Suami Misterius - Bab 534 Merasa Sayang Setelah Kehilangan

Ada EDIT di BAB 529

Rahma mengambilkan makanan untuk Gevin sambil berkata, “Gevin maaf, terakhir kali di rumah sakit, mungkin ibu mertuaku salah paham dengan kita.

Dia sudah berumur, jadi terkadang agak emosional, kamu jangan tersinggung.”

Setelah mendengar, Gevin mengerutkan kening dan bertanya, “Nyonya tua keluarga Rugos selalu memperlakukanmu seperti begini?”

“Tidak, biasanya dia lumayan baik padaku.

Pekerjaanku sibuk, dia selalu melakukan pekerjaan rumah sendirian, jadi terkadang agak emosional.

Dia seperti seorang anak besar, akan baik-baik saja setelah menghiburnya.”

Rahma tersenyum, mengulurkan tangan mengambil gelas, ada ekspresi segan yang tak tersembunyikan di wajahnya.

Gevin mengerutkan kening, terus berkata: “Rahma, kamu bekerja sendiri menafkahi keluarga, apakah kamu merasa lelah?

Kalau tidak sanggup, jangan memaksa diri menahannya.

Kamu adalah seorang wanita, kamu layak dilindungi dan disayangi.”

Meskipun Rahma berusaha keras menyembunyikannya, namun matanya tidak tertahan berlinang.

Dulu ketika dia sebagai tunangan Tuan keempat, hidupnya santai, tidak perlu mengkhawatirkan apapun.

Meksipun Rudy sibuk dalam kerjaan, tapi sangat memperhatikan dan menghormatinya.

Kalau dia dipersulit oleh Nalan Vi, Rudy akan membantunya.

Rudy akan menyerahkan kartu cadangan dan gaji padanya, dan tidak pernah bertanya bagaimana dia menggunakannya.

Pria yang begitu baik, dia masih merasa tidak puas.

Dan sering mengeluh pekerjaannya terlalu sibuk, dan jarang menemaninya.

Dia merasa bosan dengan hidup yang sederhana ini, jadi mencari kegembiraan di sisi Santos.

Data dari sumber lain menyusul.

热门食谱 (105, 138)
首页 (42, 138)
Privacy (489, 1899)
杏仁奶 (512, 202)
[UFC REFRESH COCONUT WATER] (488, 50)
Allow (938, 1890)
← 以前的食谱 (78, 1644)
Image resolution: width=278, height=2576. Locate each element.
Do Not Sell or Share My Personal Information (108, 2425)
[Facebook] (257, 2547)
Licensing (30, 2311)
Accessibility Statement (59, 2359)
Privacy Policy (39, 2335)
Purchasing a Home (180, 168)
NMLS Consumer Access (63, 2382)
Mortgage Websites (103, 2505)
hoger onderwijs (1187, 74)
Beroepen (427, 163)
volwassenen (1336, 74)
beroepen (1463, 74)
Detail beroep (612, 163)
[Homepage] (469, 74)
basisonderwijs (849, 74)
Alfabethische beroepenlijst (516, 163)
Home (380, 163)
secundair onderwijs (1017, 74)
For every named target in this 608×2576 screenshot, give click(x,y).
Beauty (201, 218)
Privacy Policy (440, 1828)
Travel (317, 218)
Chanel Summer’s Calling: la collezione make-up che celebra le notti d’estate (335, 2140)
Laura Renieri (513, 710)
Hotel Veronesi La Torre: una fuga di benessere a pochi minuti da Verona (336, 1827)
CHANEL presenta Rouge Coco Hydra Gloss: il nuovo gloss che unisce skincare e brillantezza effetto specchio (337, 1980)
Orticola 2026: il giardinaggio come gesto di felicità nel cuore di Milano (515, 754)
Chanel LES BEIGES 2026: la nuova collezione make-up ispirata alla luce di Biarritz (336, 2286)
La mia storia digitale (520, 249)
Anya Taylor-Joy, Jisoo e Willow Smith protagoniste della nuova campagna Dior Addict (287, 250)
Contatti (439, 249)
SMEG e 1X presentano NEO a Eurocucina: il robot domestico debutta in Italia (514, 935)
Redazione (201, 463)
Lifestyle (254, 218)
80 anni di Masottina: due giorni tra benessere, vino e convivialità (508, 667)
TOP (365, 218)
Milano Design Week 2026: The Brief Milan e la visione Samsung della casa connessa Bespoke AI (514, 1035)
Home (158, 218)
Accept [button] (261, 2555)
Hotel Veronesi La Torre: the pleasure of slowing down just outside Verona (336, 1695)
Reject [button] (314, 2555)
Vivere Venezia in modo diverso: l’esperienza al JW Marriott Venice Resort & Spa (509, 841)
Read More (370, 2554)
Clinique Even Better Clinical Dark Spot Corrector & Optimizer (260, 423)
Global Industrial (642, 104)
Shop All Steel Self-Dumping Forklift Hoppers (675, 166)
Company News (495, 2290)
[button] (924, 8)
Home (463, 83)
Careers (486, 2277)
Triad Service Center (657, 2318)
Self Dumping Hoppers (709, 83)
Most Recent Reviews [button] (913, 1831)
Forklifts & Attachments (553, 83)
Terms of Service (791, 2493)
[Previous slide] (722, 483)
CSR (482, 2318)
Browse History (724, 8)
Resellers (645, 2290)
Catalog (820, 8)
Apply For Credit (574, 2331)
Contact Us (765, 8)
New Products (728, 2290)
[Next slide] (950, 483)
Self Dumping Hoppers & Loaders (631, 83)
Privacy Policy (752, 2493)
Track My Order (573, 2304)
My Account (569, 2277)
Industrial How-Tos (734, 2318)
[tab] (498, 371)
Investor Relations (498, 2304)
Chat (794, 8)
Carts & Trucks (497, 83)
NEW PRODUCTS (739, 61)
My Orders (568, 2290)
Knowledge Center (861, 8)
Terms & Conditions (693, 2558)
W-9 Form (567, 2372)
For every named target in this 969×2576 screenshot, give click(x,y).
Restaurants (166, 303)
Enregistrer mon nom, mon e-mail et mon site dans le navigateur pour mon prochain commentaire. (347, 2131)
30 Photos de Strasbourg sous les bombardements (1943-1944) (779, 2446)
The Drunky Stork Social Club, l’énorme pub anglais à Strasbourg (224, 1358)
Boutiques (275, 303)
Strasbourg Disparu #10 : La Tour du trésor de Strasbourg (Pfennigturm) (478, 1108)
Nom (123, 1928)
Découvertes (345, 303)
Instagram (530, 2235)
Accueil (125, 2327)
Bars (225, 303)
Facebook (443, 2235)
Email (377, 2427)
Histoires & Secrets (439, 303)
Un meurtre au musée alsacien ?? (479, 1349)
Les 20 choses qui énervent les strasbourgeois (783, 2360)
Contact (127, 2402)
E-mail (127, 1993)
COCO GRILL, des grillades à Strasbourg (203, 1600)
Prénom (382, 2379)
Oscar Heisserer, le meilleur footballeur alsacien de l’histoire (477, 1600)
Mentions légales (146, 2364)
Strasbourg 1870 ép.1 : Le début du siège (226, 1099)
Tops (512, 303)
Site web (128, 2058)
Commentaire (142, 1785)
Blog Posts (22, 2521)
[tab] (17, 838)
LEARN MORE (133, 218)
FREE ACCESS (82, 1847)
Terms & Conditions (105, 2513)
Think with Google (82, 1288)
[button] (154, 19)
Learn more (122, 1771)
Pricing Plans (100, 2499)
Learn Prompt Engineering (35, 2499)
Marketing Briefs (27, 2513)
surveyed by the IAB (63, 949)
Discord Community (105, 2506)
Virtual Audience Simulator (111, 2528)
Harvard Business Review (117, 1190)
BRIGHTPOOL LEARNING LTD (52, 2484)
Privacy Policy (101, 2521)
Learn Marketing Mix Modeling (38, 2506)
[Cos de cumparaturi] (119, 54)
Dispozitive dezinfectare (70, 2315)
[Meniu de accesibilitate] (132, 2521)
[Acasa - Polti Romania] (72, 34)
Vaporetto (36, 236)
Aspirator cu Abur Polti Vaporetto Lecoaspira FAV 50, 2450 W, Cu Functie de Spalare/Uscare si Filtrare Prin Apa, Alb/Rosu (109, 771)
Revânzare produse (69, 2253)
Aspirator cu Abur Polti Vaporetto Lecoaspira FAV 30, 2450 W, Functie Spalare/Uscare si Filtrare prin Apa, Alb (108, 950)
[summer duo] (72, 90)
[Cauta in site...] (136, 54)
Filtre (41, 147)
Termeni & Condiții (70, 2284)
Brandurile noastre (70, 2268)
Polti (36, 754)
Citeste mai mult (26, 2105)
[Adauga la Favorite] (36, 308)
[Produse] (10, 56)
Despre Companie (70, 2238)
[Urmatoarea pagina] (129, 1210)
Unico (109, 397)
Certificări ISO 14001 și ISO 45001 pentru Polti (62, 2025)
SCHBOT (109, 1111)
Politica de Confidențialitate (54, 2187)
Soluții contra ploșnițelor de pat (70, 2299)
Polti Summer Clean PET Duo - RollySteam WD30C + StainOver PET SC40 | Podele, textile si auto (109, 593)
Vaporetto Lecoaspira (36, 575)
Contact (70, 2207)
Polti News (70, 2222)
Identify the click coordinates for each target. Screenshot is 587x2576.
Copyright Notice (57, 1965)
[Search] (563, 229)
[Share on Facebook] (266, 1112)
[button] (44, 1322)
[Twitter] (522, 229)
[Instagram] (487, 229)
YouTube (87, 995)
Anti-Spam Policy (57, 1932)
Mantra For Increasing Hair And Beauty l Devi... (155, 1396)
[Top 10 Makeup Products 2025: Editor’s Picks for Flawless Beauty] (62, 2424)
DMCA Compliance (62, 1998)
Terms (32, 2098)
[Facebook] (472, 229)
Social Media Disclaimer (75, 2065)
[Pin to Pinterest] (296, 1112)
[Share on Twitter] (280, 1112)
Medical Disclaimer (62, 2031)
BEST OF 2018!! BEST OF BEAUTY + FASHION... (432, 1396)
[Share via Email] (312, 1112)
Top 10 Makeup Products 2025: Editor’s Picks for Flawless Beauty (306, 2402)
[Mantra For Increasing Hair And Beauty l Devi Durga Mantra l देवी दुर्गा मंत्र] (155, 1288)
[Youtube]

Manusia selalu seperti begini, hanya akan merasa sayang setelah kehilangan.

“Hidupku lumayan baik sekarang.”

Rahma berkata dengan suara serak, kemudian, menundukkan kepala melihat waktu di ponsel, “Sudah waktunya Bobo pulang dari taman kanak-kanak, aku akan pergi menjemputnya.”

“Aku mengantarmu pergi.

Aku juga sudah lama tidak bertemu dengan Bobo, apakah dia sudah tambah tinggi?”

Gevin berkata.

“Ini......” Rahma menolak seperti biasanya, tapi tidak menemukan alasan.

Setelah membayar, keduanya keluar dari restoran.

Gevin mengendarai mobil, mengantar Rahma pergi menjemput Bobo.

Taman kanak-kanak tempat Bobo berada adalah taman kanak-kanak swasta dengan skala kecil dan tidak terlalu banyak anak.

Sebagian besar anak-anak yang diantar ke sini adalah penduduk yang tinggal di sekitar, nyaman dan murah.

Mobil mewah Gevin berhenti di depan pintu taman kanak-kanak sangat menarik perhatian, Bobo dan teman-teman sekelasnya bergandengan tangan keluar dari taman kanak-kanak, anak kecil lainnya melihat Bobo masuk ke dalam mobil mewah dengan tatapan iri.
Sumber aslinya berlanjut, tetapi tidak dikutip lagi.